Top of RECORDS FOR THE TASK
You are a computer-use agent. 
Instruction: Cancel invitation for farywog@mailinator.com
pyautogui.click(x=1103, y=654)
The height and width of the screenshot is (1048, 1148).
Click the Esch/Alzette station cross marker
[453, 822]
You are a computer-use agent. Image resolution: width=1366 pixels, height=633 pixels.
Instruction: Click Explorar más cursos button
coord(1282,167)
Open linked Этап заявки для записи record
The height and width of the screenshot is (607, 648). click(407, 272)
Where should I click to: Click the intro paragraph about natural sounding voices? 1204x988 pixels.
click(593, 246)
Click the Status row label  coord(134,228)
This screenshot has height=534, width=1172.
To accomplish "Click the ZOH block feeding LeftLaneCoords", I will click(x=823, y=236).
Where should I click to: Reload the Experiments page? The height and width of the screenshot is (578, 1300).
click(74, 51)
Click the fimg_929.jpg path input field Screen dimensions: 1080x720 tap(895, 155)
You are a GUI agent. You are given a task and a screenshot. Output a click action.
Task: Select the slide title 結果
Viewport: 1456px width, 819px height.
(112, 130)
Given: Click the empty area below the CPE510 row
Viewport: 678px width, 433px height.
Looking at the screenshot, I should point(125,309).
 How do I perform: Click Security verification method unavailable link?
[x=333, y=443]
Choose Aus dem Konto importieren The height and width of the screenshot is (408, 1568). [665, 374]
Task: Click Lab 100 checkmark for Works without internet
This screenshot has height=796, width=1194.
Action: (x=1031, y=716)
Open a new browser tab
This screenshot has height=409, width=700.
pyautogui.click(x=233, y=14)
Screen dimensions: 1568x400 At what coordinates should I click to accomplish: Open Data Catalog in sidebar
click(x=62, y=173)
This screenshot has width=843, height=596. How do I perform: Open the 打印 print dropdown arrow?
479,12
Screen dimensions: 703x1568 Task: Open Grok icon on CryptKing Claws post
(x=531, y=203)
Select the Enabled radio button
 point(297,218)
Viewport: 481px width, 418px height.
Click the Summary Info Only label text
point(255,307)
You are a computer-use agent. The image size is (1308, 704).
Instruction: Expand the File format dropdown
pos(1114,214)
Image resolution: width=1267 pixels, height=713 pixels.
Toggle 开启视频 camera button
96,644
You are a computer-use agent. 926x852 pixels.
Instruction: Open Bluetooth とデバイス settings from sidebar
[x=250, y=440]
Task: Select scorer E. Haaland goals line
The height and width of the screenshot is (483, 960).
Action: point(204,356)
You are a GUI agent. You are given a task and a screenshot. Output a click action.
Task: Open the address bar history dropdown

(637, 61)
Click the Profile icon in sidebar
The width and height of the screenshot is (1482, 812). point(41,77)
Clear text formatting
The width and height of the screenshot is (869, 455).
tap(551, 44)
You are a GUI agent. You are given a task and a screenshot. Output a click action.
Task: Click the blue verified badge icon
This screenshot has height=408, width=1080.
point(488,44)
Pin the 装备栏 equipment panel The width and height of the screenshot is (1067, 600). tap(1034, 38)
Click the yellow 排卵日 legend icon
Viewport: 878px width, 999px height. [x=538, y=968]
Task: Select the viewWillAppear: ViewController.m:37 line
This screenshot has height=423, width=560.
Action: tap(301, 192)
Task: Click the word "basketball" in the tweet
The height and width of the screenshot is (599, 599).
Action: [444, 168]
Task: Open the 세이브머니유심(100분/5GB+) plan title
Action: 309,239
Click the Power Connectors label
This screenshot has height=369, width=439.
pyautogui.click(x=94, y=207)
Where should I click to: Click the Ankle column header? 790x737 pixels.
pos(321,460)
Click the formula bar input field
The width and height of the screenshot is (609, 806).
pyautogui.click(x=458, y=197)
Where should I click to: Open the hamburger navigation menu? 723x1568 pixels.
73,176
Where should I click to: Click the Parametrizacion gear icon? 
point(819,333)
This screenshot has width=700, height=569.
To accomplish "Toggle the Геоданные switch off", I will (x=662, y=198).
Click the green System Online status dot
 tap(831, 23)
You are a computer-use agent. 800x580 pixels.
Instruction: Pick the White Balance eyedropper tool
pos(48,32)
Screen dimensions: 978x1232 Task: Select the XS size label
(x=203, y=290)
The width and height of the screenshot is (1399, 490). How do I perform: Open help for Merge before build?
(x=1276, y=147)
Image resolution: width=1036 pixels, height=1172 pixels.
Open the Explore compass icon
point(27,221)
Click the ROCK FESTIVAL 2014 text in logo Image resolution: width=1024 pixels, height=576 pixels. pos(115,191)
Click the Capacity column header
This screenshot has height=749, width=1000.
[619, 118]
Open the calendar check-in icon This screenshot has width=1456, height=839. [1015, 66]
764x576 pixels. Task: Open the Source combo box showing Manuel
Bottom of RECORDS FOR THE TASK
▶ [PROBLEM REQUIREMENTS]: Hand back the material above in full, exactly as written.

▶ [ANSWER SECTION]:
You are a computer-use agent. 
Instruction: Cancel invitation for farywog@mailinator.com
pyautogui.click(x=1103, y=654)
The height and width of the screenshot is (1048, 1148).
Click the Esch/Alzette station cross marker
[453, 822]
You are a computer-use agent. Image resolution: width=1366 pixels, height=633 pixels.
Instruction: Click Explorar más cursos button
coord(1282,167)
Open linked Этап заявки для записи record
The height and width of the screenshot is (607, 648). click(407, 272)
Where should I click to: Click the intro paragraph about natural sounding voices? 1204x988 pixels.
click(593, 246)
Click the Status row label  coord(134,228)
This screenshot has height=534, width=1172.
To accomplish "Click the ZOH block feeding LeftLaneCoords", I will click(x=823, y=236).
Where should I click to: Reload the Experiments page? The height and width of the screenshot is (578, 1300).
click(74, 51)
Click the fimg_929.jpg path input field Screen dimensions: 1080x720 tap(895, 155)
You are a GUI agent. You are given a task and a screenshot. Output a click action.
Task: Select the slide title 結果
Viewport: 1456px width, 819px height.
(112, 130)
Given: Click the empty area below the CPE510 row
Viewport: 678px width, 433px height.
Looking at the screenshot, I should point(125,309).
 How do I perform: Click Security verification method unavailable link?
[x=333, y=443]
Choose Aus dem Konto importieren The height and width of the screenshot is (408, 1568). [665, 374]
Task: Click Lab 100 checkmark for Works without internet
This screenshot has height=796, width=1194.
Action: (x=1031, y=716)
Open a new browser tab
This screenshot has height=409, width=700.
pyautogui.click(x=233, y=14)
Screen dimensions: 1568x400 At what coordinates should I click to accomplish: Open Data Catalog in sidebar
click(x=62, y=173)
This screenshot has width=843, height=596. How do I perform: Open the 打印 print dropdown arrow?
479,12
Screen dimensions: 703x1568 Task: Open Grok icon on CryptKing Claws post
(x=531, y=203)
Select the Enabled radio button
 point(297,218)
Viewport: 481px width, 418px height.
Click the Summary Info Only label text
point(255,307)
You are a computer-use agent. The image size is (1308, 704).
Instruction: Expand the File format dropdown
pos(1114,214)
Image resolution: width=1267 pixels, height=713 pixels.
Toggle 开启视频 camera button
96,644
You are a computer-use agent. 926x852 pixels.
Instruction: Open Bluetooth とデバイス settings from sidebar
[x=250, y=440]
Task: Select scorer E. Haaland goals line
The height and width of the screenshot is (483, 960).
Action: point(204,356)
You are a GUI agent. You are given a task and a screenshot. Output a click action.
Task: Open the address bar history dropdown

(637, 61)
Click the Profile icon in sidebar
The width and height of the screenshot is (1482, 812). point(41,77)
Clear text formatting
The width and height of the screenshot is (869, 455).
tap(551, 44)
You are a GUI agent. You are given a task and a screenshot. Output a click action.
Task: Click the blue verified badge icon
This screenshot has height=408, width=1080.
point(488,44)
Pin the 装备栏 equipment panel The width and height of the screenshot is (1067, 600). tap(1034, 38)
Click the yellow 排卵日 legend icon
Viewport: 878px width, 999px height. [x=538, y=968]
Task: Select the viewWillAppear: ViewController.m:37 line
This screenshot has height=423, width=560.
Action: tap(301, 192)
Task: Click the word "basketball" in the tweet
The height and width of the screenshot is (599, 599).
Action: [444, 168]
Task: Open the 세이브머니유심(100분/5GB+) plan title
Action: 309,239
Click the Power Connectors label
This screenshot has height=369, width=439.
pyautogui.click(x=94, y=207)
Where should I click to: Click the Ankle column header? 790x737 pixels.
pos(321,460)
Click the formula bar input field
The width and height of the screenshot is (609, 806).
pyautogui.click(x=458, y=197)
Where should I click to: Open the hamburger navigation menu? 723x1568 pixels.
73,176
Where should I click to: Click the Parametrizacion gear icon? 
point(819,333)
This screenshot has width=700, height=569.
To accomplish "Toggle the Геоданные switch off", I will (x=662, y=198).
Click the green System Online status dot
 tap(831, 23)
You are a computer-use agent. 800x580 pixels.
Instruction: Pick the White Balance eyedropper tool
pos(48,32)
Screen dimensions: 978x1232 Task: Select the XS size label
(x=203, y=290)
The width and height of the screenshot is (1399, 490). How do I perform: Open help for Merge before build?
(x=1276, y=147)
Image resolution: width=1036 pixels, height=1172 pixels.
Open the Explore compass icon
point(27,221)
Click the ROCK FESTIVAL 2014 text in logo Image resolution: width=1024 pixels, height=576 pixels. pos(115,191)
Click the Capacity column header
This screenshot has height=749, width=1000.
[619, 118]
Open the calendar check-in icon This screenshot has width=1456, height=839. [1015, 66]
764x576 pixels. Task: Open the Source combo box showing Manuel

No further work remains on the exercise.